A: Palliative care and hospice care are similar and over-lap BUT they are not synonymous.
Palliative care is a branch of medicine that treats patients and their families facing serious illnesses. It focuses on improving quality of life (QOL) through the prevention and alleviation of suffering. It works together along with curative treatments and focuses on relieving pain and other physical, spiritual, social, emotional problems. Palliative care is provided by a team of specialists including doctors, nurses, social workers, chaplains and others. It’s an extra layer of support during any stage of the disease.
Hospice care is supportive care given during the final phase of a terminal illness. To qualify for hospice in the United States, a patient is medically certified to have a life expectancy of six months or less. Hospice care focuses of comfort care rather than cure. The goal is to support family members and to help the patient live fully until he/she dies. Hospice Care like palliative care is holistic and addresses alleviating not only physical symptoms (pain, shortness of breath, depression, etc.) but spiritual, social, emotional and financial problems as well. This comprehensive care is offered by an interdisciplinary team and includes bereavement care to family members after the death of their one.
Q: Why is pain management so important?
A: Pain affects a patient’s quality of life (QOL). When a patient is experiencing pain, he/she may not be able to sleep, eat, enjoy the company of family members and friends or function. The pain becomes the patient’s focus and robs the patient’s ability to enjoy his/her days fully.
Q: Will palliative/hospice doctors and nurses be able to get rid of all of my pain?
A: Unfortunately, the answer is “No.” The hospice team will be able to create a plan to help decrease your pain, help you function better and hopefully allow you to do the things that you want to do.
Q: Do I have to take morphine or another opioid to get rid of my pain?
A: Pain can be complex. Different types of pain require different types of medications. Some pain may be relieved with over-the-counter pain medications like acetaminophen or ibuprofen. More severe pain may require an opioid. Nerve pain, like diabetic neuropathy responds best to anti-seizure medications like gabapentin (Neurontin.) Most pain experts agree that the best pain management is a multi-modal approach. A multi-modal approach includes using multiple therapies to decrease the pain. This would include multiple drugs with different actions along with non-pharmacologic interventions (e.g. massage, physical therapy, heat/cold, distraction, cognitive behavioral therapy, etc.)
Q: When will I know it’s time for end-of-life (hospice) care?

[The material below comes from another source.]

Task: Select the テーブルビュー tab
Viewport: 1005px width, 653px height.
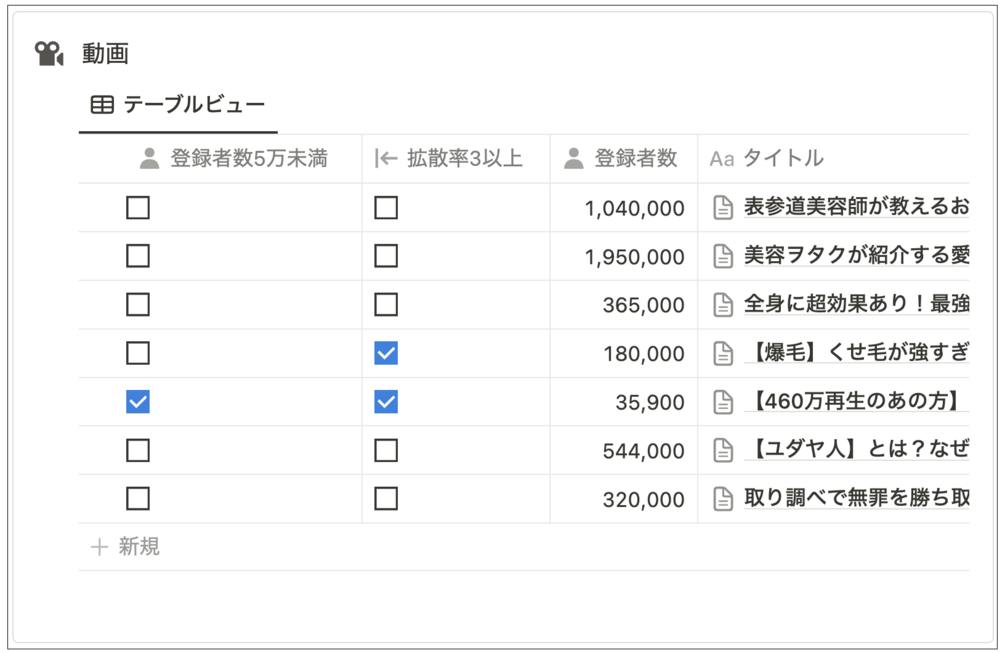Action: [178, 104]
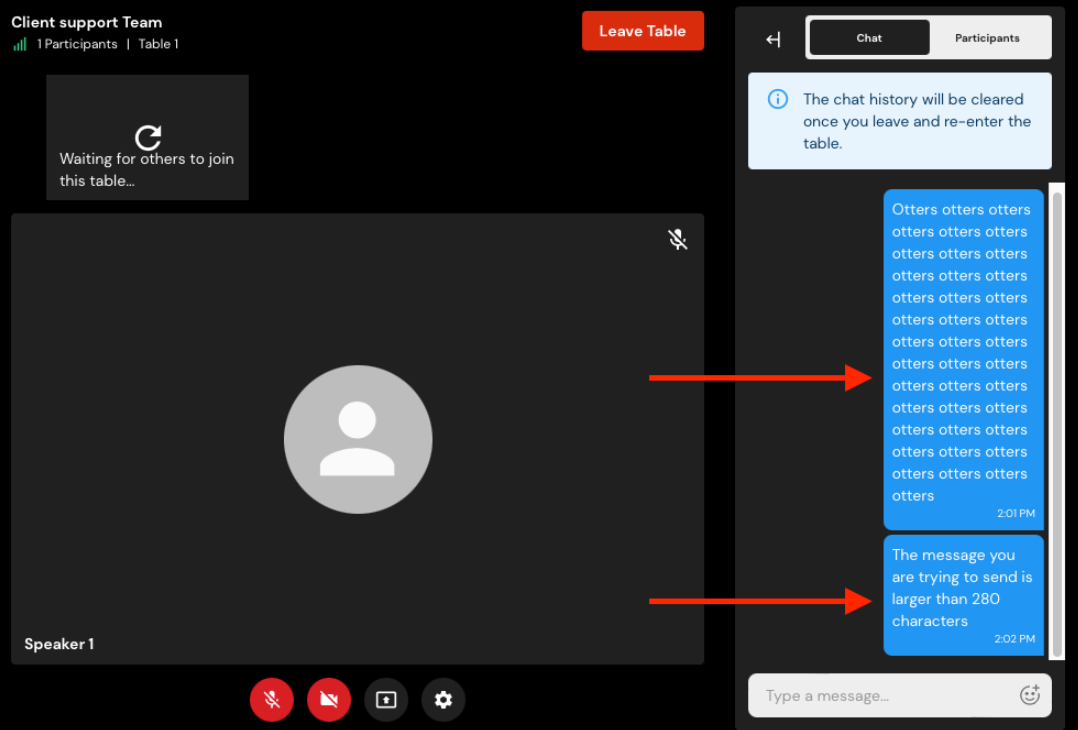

A: It’s always a good idea to have on going conversations with your primary physician about your end-of-life goals and prognosis if you are living with a serious illness. Some possible signs to look for are: unintentional weight loss; increase symptoms like pain, nausea, fatigue; decreased alertness; increased hospitalizations, trips to the ER and doctor’s office; increased need for assistance with activities of daily living (eating, dressing, ambulating, toileting.) Also, ask questions regarding Benefit versus Burden of curative treatments. *A lot of people do not get the full benefit of palliative/hospice care because these important conversations are postponed until he last couple of days or weeks before a death. It’s better to have these conversations earlier instead of later.
Q: What’s one of the biggest misconceptions about Hospice care?

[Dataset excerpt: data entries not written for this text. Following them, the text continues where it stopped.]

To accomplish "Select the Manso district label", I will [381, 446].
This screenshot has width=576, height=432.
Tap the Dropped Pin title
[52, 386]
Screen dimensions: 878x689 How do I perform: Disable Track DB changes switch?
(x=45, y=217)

A: One big misconception is that Hospice means dying. Unfortunately, patients are often referred to hospice when they are actively dying. Thus, in some people’s minds, hospice = dying. The truth is Hospice is about LIVING fully with the time one has left. QOL improvements are facilitated when the hospice team has more time to address a patient’s and family’s needs (physical, social, spiritual, emotional, financial). * Remember, Hospice care is available up to patients 6 months (1/2 year) prior to an expected death.